Required work: Take the line with "Click the orange" and the rest of the lines after it, to the end of the entries, and restate them exactly.
=== Working data ===
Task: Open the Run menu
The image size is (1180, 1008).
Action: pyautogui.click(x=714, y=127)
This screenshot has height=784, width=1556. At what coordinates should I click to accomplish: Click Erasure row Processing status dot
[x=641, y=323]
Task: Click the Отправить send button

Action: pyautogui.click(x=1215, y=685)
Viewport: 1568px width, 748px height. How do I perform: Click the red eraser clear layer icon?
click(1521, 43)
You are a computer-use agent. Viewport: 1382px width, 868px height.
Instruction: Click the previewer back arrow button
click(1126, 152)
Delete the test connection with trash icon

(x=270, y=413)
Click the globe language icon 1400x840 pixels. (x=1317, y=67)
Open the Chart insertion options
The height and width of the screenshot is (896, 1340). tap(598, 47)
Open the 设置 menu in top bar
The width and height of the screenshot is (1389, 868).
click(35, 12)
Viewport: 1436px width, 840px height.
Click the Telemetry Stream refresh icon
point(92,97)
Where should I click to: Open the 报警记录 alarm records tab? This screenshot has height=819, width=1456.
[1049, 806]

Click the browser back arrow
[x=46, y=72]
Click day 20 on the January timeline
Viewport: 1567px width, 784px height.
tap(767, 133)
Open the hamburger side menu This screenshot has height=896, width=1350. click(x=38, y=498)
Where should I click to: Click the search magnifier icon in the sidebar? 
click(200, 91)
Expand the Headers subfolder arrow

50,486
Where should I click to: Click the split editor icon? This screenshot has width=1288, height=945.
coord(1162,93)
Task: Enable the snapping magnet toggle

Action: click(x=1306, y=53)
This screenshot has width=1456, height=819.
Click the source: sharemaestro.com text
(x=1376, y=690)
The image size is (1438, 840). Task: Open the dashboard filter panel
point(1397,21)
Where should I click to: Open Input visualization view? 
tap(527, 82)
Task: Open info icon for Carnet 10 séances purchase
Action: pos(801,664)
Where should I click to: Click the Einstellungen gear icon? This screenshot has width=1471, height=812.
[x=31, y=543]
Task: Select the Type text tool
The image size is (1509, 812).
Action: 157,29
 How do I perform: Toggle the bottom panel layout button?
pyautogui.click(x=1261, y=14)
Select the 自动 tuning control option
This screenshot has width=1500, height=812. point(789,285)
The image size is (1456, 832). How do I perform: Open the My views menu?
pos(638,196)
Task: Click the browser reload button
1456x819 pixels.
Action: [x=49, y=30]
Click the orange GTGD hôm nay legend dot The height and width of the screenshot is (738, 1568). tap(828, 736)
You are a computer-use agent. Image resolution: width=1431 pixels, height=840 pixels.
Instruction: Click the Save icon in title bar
===
Answer for the task:
Click the orange GTGD hôm nay legend dot The height and width of the screenshot is (738, 1568). tap(828, 736)
You are a computer-use agent. Image resolution: width=1431 pixels, height=840 pixels.
Instruction: Click the Save icon in title bar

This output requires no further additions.